• ABOUT THIS TASK: Repeat the listing below exactly as given.

• WORKING DATA:
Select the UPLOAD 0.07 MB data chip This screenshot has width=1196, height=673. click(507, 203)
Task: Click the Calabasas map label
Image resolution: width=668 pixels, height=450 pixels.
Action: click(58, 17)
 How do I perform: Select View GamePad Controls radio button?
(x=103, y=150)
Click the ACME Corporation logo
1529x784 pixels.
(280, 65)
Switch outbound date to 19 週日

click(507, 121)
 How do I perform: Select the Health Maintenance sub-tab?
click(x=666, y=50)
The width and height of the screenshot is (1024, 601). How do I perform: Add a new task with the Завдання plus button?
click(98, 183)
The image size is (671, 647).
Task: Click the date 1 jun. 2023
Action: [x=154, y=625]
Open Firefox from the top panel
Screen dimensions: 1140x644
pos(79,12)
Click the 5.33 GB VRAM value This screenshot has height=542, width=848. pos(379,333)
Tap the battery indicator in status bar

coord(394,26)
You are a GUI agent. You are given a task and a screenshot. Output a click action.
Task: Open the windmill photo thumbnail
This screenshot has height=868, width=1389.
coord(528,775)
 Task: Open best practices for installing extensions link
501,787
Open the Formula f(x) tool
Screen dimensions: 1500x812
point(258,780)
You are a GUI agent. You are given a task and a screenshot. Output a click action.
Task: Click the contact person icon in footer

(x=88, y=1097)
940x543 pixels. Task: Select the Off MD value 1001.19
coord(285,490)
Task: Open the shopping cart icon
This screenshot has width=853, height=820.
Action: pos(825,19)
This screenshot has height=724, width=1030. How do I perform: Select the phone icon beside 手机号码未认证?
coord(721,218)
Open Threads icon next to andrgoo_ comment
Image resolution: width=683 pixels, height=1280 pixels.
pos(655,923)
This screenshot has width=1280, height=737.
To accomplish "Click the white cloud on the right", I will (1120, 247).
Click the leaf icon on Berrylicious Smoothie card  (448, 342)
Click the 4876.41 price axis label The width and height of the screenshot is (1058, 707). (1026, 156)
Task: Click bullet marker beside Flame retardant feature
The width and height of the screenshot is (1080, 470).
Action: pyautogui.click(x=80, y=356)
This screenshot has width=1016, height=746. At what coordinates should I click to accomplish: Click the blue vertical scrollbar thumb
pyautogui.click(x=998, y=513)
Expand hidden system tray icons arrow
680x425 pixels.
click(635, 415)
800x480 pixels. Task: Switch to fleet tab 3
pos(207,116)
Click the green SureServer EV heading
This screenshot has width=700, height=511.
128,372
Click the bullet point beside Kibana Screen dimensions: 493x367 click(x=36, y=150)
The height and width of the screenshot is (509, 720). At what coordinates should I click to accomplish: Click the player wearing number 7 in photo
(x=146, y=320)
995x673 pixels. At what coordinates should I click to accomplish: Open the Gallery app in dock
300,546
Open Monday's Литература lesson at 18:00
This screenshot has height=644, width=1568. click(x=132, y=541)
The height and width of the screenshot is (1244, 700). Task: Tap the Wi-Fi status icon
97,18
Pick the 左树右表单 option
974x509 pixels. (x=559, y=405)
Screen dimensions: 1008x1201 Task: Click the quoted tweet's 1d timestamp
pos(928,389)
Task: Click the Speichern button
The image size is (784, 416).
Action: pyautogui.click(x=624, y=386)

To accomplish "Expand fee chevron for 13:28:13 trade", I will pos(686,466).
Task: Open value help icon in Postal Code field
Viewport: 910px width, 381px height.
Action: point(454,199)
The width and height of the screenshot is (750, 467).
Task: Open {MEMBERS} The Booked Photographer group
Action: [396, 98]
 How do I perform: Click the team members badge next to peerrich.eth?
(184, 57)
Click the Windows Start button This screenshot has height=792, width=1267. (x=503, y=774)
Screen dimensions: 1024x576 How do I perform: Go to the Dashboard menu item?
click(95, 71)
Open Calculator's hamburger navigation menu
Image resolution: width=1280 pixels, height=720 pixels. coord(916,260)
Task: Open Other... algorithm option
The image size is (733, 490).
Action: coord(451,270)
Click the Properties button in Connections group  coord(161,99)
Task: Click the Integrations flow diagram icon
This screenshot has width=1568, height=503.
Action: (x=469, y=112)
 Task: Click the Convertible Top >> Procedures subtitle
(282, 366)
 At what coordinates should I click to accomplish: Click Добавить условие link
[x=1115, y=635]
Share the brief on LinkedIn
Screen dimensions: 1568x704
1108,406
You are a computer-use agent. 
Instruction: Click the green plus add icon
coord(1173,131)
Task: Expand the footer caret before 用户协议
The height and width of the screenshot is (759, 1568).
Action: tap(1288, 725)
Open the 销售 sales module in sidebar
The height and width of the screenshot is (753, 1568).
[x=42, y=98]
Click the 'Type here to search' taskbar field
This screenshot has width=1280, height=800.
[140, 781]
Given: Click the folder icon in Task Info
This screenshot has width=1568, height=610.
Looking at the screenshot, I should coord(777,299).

• TASK SOLUTION:
Select the UPLOAD 0.07 MB data chip This screenshot has width=1196, height=673. click(507, 203)
Task: Click the Calabasas map label
Image resolution: width=668 pixels, height=450 pixels.
Action: click(58, 17)
 How do I perform: Select View GamePad Controls radio button?
(x=103, y=150)
Click the ACME Corporation logo
1529x784 pixels.
(280, 65)
Switch outbound date to 19 週日

click(507, 121)
 How do I perform: Select the Health Maintenance sub-tab?
click(x=666, y=50)
The width and height of the screenshot is (1024, 601). How do I perform: Add a new task with the Завдання plus button?
click(98, 183)
The image size is (671, 647).
Task: Click the date 1 jun. 2023
Action: [x=154, y=625]
Open Firefox from the top panel
Screen dimensions: 1140x644
pos(79,12)
Click the 5.33 GB VRAM value This screenshot has height=542, width=848. pos(379,333)
Tap the battery indicator in status bar

coord(394,26)
You are a GUI agent. You are given a task and a screenshot. Output a click action.
Task: Open the windmill photo thumbnail
This screenshot has height=868, width=1389.
coord(528,775)
 Task: Open best practices for installing extensions link
501,787
Open the Formula f(x) tool
Screen dimensions: 1500x812
point(258,780)
You are a GUI agent. You are given a task and a screenshot. Output a click action.
Task: Click the contact person icon in footer

(x=88, y=1097)
940x543 pixels. Task: Select the Off MD value 1001.19
coord(285,490)
Task: Open the shopping cart icon
This screenshot has width=853, height=820.
Action: pos(825,19)
This screenshot has height=724, width=1030. How do I perform: Select the phone icon beside 手机号码未认证?
coord(721,218)
Open Threads icon next to andrgoo_ comment
Image resolution: width=683 pixels, height=1280 pixels.
pos(655,923)
This screenshot has width=1280, height=737.
To accomplish "Click the white cloud on the right", I will (1120, 247).
Click the leaf icon on Berrylicious Smoothie card  (448, 342)
Click the 4876.41 price axis label The width and height of the screenshot is (1058, 707). (1026, 156)
Task: Click bullet marker beside Flame retardant feature
The width and height of the screenshot is (1080, 470).
Action: pyautogui.click(x=80, y=356)
This screenshot has width=1016, height=746. At what coordinates should I click to accomplish: Click the blue vertical scrollbar thumb
pyautogui.click(x=998, y=513)
Expand hidden system tray icons arrow
680x425 pixels.
click(635, 415)
800x480 pixels. Task: Switch to fleet tab 3
pos(207,116)
Click the green SureServer EV heading
This screenshot has width=700, height=511.
128,372
Click the bullet point beside Kibana Screen dimensions: 493x367 click(x=36, y=150)
The height and width of the screenshot is (509, 720). At what coordinates should I click to accomplish: Click the player wearing number 7 in photo
(x=146, y=320)
995x673 pixels. At what coordinates should I click to accomplish: Open the Gallery app in dock
300,546
Open Monday's Литература lesson at 18:00
This screenshot has height=644, width=1568. click(x=132, y=541)
The height and width of the screenshot is (1244, 700). Task: Tap the Wi-Fi status icon
97,18
Pick the 左树右表单 option
974x509 pixels. (x=559, y=405)
Screen dimensions: 1008x1201 Task: Click the quoted tweet's 1d timestamp
pos(928,389)
Task: Click the Speichern button
The image size is (784, 416).
Action: pyautogui.click(x=624, y=386)

To accomplish "Expand fee chevron for 13:28:13 trade", I will pos(686,466).
Task: Open value help icon in Postal Code field
Viewport: 910px width, 381px height.
Action: point(454,199)
The width and height of the screenshot is (750, 467).
Task: Open {MEMBERS} The Booked Photographer group
Action: [396, 98]
 How do I perform: Click the team members badge next to peerrich.eth?
(184, 57)
Click the Windows Start button This screenshot has height=792, width=1267. (x=503, y=774)
Screen dimensions: 1024x576 How do I perform: Go to the Dashboard menu item?
click(95, 71)
Open Calculator's hamburger navigation menu
Image resolution: width=1280 pixels, height=720 pixels. coord(916,260)
Task: Open Other... algorithm option
The image size is (733, 490).
Action: coord(451,270)
Click the Properties button in Connections group  coord(161,99)
Task: Click the Integrations flow diagram icon
This screenshot has width=1568, height=503.
Action: (x=469, y=112)
 Task: Click the Convertible Top >> Procedures subtitle
(282, 366)
 At what coordinates should I click to accomplish: Click Добавить условие link
[x=1115, y=635]
Share the brief on LinkedIn
Screen dimensions: 1568x704
1108,406
You are a computer-use agent. 
Instruction: Click the green plus add icon
coord(1173,131)
Task: Expand the footer caret before 用户协议
The height and width of the screenshot is (759, 1568).
Action: tap(1288, 725)
Open the 销售 sales module in sidebar
The height and width of the screenshot is (753, 1568).
[x=42, y=98]
Click the 'Type here to search' taskbar field
This screenshot has width=1280, height=800.
[140, 781]
Given: Click the folder icon in Task Info
This screenshot has width=1568, height=610.
Looking at the screenshot, I should coord(777,299).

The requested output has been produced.